### [Problem to work on]
For this exercise, restate word for word only the lines from the one containing "Task: Select the ALC01-SSOB01 repository row" through the last line below. Pictures do not get copied.

### [Records]
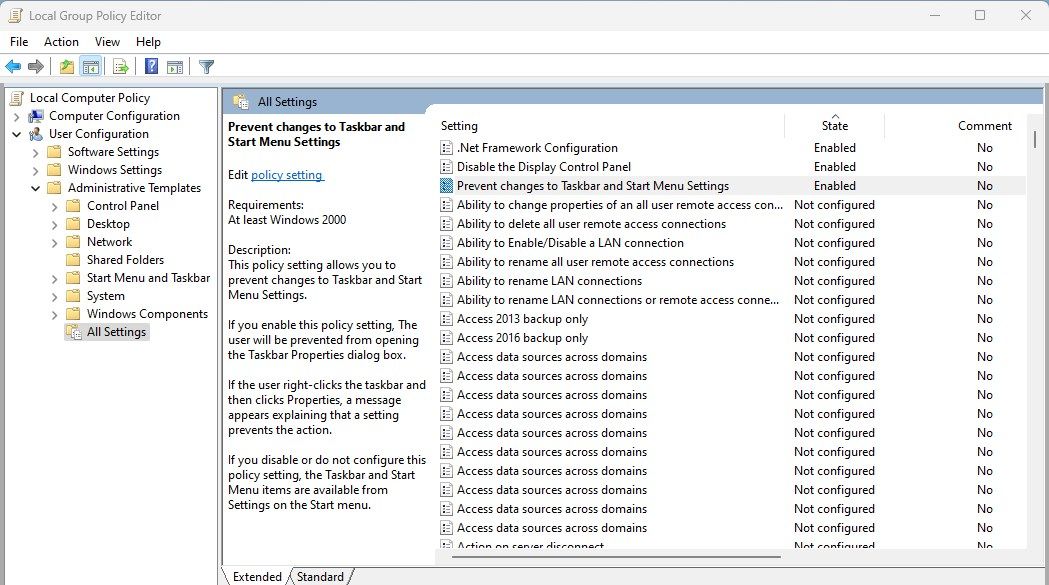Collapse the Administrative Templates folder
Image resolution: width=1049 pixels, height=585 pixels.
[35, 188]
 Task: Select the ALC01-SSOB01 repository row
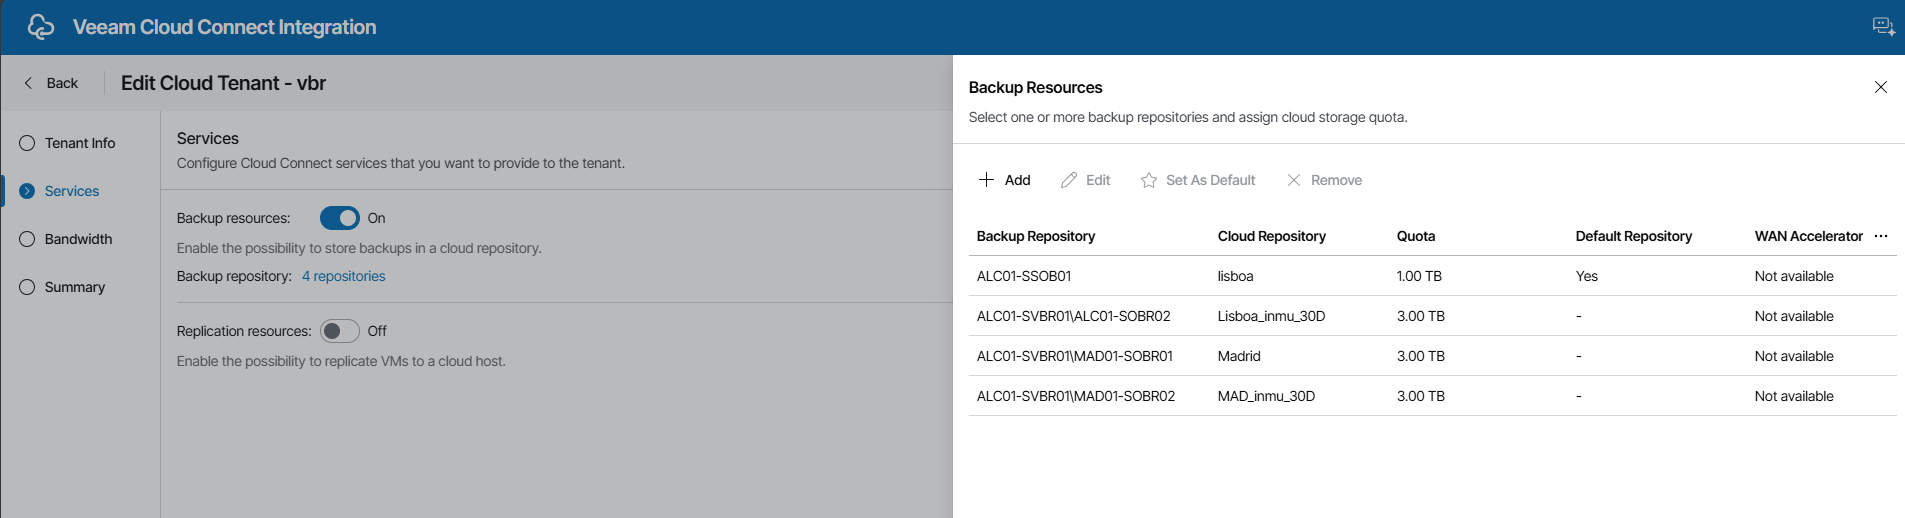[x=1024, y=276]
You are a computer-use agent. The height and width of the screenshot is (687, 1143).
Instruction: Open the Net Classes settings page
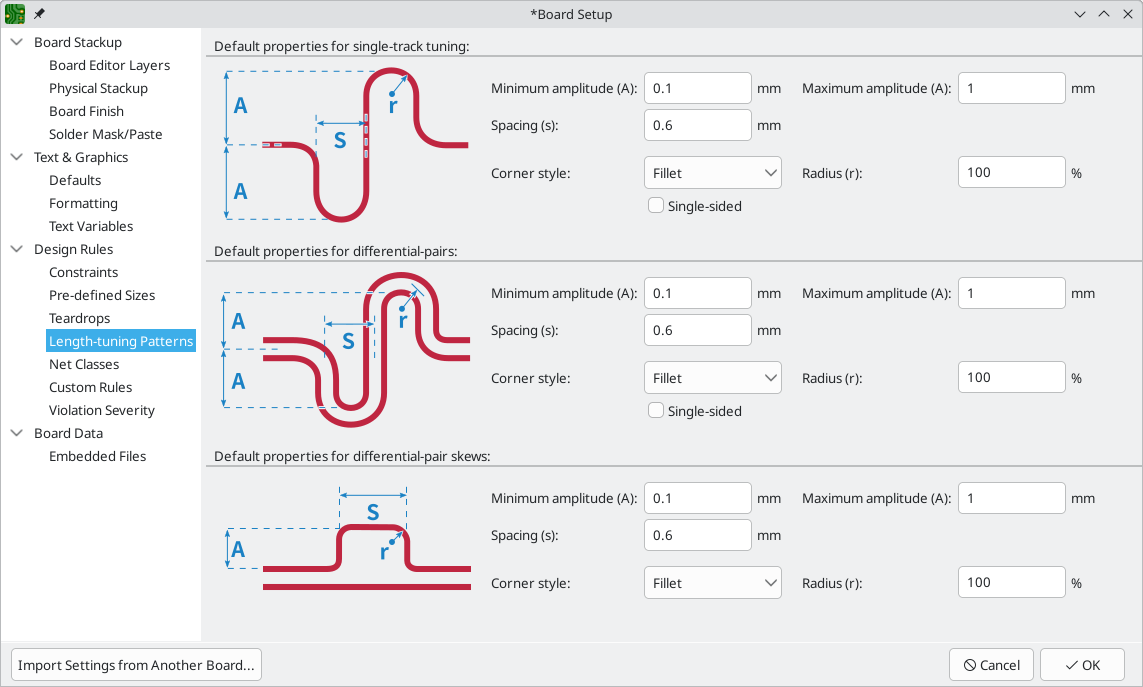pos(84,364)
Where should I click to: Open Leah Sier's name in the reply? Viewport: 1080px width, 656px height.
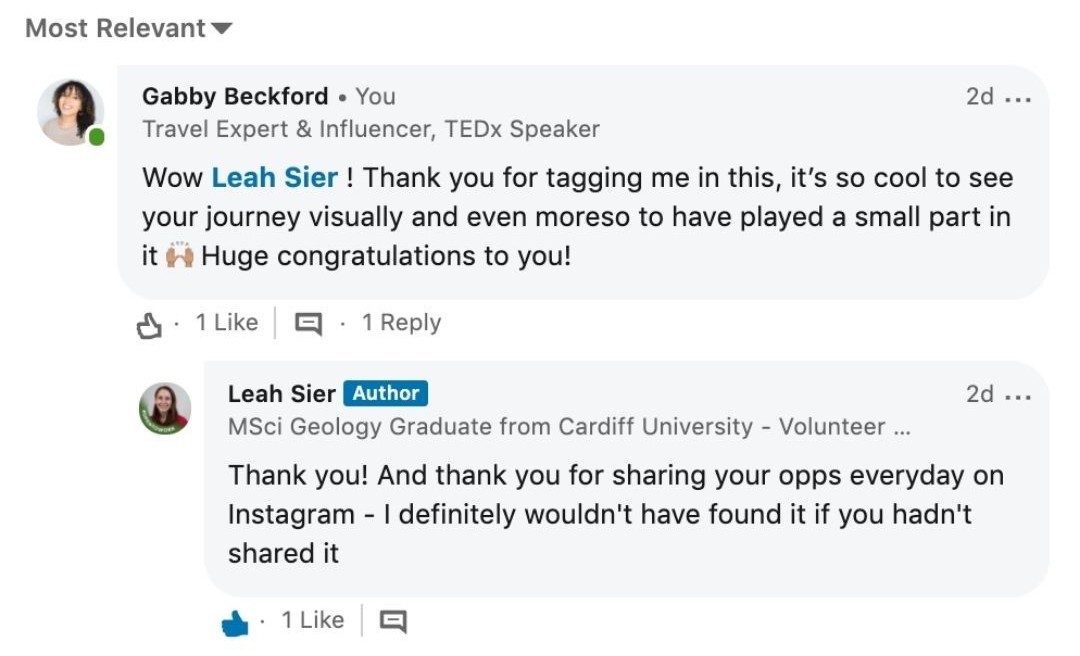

### [Response]
 Task: Select the ALC01-SSOB01 repository row
[x=1024, y=276]
You are a computer-use agent. The height and width of the screenshot is (687, 1143).
Instruction: Open the Net Classes settings page
pos(84,364)
Where should I click to: Open Leah Sier's name in the reply? Viewport: 1080px width, 656px height.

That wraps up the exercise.